Старица Устинья Ивановна повествует так (тетрадь № 1): «С моего поступления батюшка благословил мне послушание петь на клиросе и чтобы я твердо знала весь устав церковный, и его святыми молитвами я успела в этом. Пению учили нас всех Саровские иеромонахи о. Назарий и о. Корнилий. Параклис Божией Матери тоже они учили, и батюшка приказывал мне, чтобы у нас так же, как в Сарове, пели попеременно оба канона, а обиходной ноте учил нас священник о. Василий. Труды, нужды и скорби приводили меня в уныние, хотела уже выйти из обители. Вся в духе расстроенная, прихожу однажды к батюшке о. Серафиму и призналась откровенно, что у меня в мыслях. Он не соизволил нетерпению моему и сказал: "Никакой нет дороги тебе оставлять обитель, это твой единый путь. Если бы ты знала, матушка, какая раба Божия заводила то место: одежда ее была многошвейная, плат ветхий, а зеницы не пересыхали от слез; и доныне я стопы ее лобызаю. Ходи, матушка, на ее гроб каждый день и, поклонившись, говори: Госпожа наша и мать, прости меня и помолися о мне, как ты прощена от Господа, так и мне быть прощенной, и помяни меня у престола Божия"».

Старица Екатерина Егоровна (впоследствии монахиня Евдокия) говорит (тетрадь № 1), что начальница в Казанской общинке Ксения Михайловна назначила ее печь просфоры для Рождественской церкви. «Я пошла к батюшке просить на это его благословения, — повествует она. — Батюшка ответил мне: "Давно бы так, матушка! Я говорил Ксении Михайловне, что просфорня у меня готова". И начал мне петь громко на ухо тропарь Введению во храм Пресвятой Богородицы. "Так-то и ты, — продолжал батюшка, — прилепись всем сердцем к церкви Божией, служи ей с любовью, всеми своими силами, а для черных работ у нас много будет сестер". С тех пор и доныне молитвами батюшки прохожу я это послушание».

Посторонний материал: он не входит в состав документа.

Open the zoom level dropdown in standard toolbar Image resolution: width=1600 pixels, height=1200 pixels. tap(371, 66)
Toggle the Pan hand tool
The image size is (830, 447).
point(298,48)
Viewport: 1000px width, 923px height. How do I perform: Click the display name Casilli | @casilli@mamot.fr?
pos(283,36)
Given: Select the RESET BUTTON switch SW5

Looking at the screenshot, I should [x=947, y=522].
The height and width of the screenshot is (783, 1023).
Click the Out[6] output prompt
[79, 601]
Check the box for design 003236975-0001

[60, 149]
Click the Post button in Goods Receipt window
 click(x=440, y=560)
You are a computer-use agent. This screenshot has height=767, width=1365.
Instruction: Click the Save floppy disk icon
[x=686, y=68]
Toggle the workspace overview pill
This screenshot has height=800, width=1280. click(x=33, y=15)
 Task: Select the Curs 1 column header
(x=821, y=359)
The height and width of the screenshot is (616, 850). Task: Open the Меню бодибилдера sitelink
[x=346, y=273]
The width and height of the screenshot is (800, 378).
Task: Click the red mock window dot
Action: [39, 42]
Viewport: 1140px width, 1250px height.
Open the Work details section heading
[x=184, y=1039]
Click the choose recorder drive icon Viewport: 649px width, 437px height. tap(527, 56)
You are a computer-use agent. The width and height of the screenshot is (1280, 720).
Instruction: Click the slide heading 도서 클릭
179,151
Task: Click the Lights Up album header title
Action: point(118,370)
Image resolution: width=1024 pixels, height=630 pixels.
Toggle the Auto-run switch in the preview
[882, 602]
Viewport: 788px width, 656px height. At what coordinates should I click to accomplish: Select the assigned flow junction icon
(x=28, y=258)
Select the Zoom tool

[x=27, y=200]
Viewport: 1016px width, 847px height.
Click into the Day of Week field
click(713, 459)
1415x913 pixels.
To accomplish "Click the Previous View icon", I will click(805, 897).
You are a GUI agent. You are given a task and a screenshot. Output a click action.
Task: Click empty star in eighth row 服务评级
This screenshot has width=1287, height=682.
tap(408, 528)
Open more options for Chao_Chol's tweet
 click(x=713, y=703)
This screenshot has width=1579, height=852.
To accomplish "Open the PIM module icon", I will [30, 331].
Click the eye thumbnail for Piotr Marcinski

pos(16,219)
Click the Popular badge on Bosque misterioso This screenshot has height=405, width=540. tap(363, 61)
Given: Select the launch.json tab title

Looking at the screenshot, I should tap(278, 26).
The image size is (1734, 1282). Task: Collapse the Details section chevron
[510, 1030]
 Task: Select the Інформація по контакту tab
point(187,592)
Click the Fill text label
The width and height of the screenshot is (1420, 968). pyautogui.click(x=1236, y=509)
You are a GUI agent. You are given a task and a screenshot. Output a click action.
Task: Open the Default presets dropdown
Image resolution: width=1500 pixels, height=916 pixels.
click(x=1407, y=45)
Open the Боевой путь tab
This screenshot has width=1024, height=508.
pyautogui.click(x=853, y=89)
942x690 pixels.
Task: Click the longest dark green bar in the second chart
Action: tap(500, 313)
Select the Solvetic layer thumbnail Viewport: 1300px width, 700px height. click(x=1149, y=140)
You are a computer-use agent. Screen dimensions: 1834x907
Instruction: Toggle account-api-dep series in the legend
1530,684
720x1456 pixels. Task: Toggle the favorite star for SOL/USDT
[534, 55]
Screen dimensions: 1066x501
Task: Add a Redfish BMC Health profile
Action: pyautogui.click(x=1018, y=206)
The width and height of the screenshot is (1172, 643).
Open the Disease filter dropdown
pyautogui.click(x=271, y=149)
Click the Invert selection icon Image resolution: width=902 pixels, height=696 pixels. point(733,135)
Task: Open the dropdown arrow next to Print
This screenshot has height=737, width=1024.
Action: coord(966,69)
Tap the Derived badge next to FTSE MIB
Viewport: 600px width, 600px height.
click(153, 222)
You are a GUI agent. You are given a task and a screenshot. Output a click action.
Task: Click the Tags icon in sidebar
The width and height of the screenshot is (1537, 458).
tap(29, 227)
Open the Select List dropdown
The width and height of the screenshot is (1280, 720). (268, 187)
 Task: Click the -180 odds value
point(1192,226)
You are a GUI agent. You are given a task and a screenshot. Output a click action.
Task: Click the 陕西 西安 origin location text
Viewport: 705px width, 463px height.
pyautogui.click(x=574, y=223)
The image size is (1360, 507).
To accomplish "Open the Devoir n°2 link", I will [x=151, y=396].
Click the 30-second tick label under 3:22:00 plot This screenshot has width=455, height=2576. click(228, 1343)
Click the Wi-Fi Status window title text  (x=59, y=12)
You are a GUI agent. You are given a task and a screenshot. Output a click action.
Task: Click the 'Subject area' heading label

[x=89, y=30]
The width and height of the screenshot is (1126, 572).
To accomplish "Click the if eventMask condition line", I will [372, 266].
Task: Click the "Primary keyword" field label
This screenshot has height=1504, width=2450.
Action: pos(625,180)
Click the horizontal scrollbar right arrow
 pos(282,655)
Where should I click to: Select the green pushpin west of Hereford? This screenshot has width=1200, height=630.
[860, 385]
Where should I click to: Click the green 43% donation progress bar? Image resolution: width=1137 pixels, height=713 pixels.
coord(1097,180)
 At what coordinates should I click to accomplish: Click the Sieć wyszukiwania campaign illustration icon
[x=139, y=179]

Все эти уставы и завещания о. Серафима свято исполняли начальницы и сестры Дивеевской общины. Уклонения же от них влекли за собою весьма неприятные последствия для обители. Так, мы знаем уже завещание о. Серафима, чтобы в созданном им храме Рождества Христова читалась всегда Псалтирь, по обычаю обители неусыпаемая, перед иконою Спасителя горела неугасимая свеча, а перед образом Матери Божией — лампада, и что, если это будет в точности исполняться, община не потерпит ни нужды, ни беды, и масло на эту потребность никогда не оскудеет. И точно, Ангел мира охранял обитель, пока соблюдалось это завещание, с особенной силой и условием данное. Но в один день церковница Ксения Васильевна, бывшая в послушании у Елены Васильевны Мантуровой, по благодати Божией и доныне пребывающая в живых, вылила, сколько было, последнее масло в лампаду, и откуда получить его более — не предвиделось. Это было во время богослужения. Когда все вышли из храма, она, приблизившись к иконе, увидела, что масло все выгорело и лампада потухла. С горестными чувствами она отошла от лампады и, вспомнив невольно завещание о. Серафима, подумала: «Если так несправедливыми оказались слова о. Серафима, потому что для лампады нет теперь ни масла, ни денег, то, может быть, и во всех других случаях не сбудутся его предсказания, исполнения которых мы, несомненно, ожидали». Тысячи сомнений волновали душу сестры, и вера в прозорливость старца начала оставлять ее. В столь неприятном расположении духа Ксения Васильевна, закрыв лицо руками, на несколько шагов отступила от иконы Спасителя. Вдруг слышит треск... Восклонив голову, она увидела, что лампада загорелась; подошла ближе к ней и заметила, что стакан лампады полон масла и на нем два серебряных рубля. В смятении духа она заперла церковь и спешила поведать дивное видение старице своей Елене Васильевне. На пути ее застигла одна сестра, с которой был крестьянин, искавший церковницу и что-то желавший передать ей. Крестьянин этот, увидевши Ксению Васильевну, спросил:

— Вы, матушка, здесь церковница?

—Я, — отвечала сестра Ксения. — А что тебе нужно?